WTF?

Mar. 8th, 2009 08:31 am
threemonkeys: (Just)
[personal profile] threemonkeys
OK, this just has me perplexed. See I have one of those desk calendars that gives you a trivia question per day. On Friday, it posed the question "Where might you hear people mention the terms penultimate and rover?" The answer given, from a multi-choice set is "On a cricket pitch".

They are valid English words, and I suppose you could fit them into the description of a game but I wouldn't think them distinctively cricket terms in any way. For example penultimate does occasionally get used by commentators in a restricted overs match, but it isn't common. Then perhaps "rover" is just somebody mishearing "over" but I haven't spotted anything else that badly researched. The other questions are very American and rather old which might be a factor (it also makes it a crap calendar generally).

Google does not group the words sensibly, so I'm turning to you. Any ideas?

Date: 2009-03-10 03:22 am (UTC)
ext_112556: (Default)
From: [identity profile] threemonkeys.livejournal.com
Actually, that prompts a thought relating to your job.

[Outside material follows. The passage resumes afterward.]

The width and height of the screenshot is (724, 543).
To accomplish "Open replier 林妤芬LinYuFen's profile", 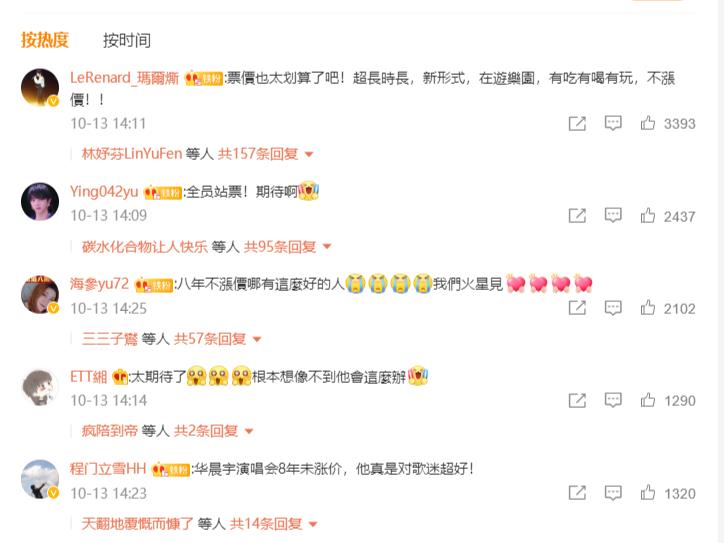I will [132, 154].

I was listening on the radio to some discussion of a local high court trial and it got held up because the centralised transcription service had a technology problem. Turns out that the courts don't have people in them recording any more but it is all done remotely. There is a feed from all the courts to a centre in Auckland where the recorded chat is transcribed and then made available to the court staff. They have clever playback systems so the transcriber can go back and listen to bits they didn't get before - a bit like live pause on a TiVo.

Do you have that sort of thing happening, or are you still in the court? Just me being curious y'know.

Date: 2009-03-10 03:30 am (UTC)
From: [identity profile] ratfan.livejournal.com
Not here in Perth but I understand the system works that way in Sydney where they can have one person minding ten courts at a go.

We're not in the room any more but in a small cubicle where the monitor can contact the judge's associate if they have to. It's better because you can scratch your nose or anywhere else without the whole court observing.

I'm glad we usually just have one person, one court. You lose a lot of accuracy the other way!

Date: 2009-03-10 03:54 am (UTC)
ext_112556: (Default)
From: [identity profile] threemonkeys.livejournal.com
Thanks. Always nice to get a sense of what people do.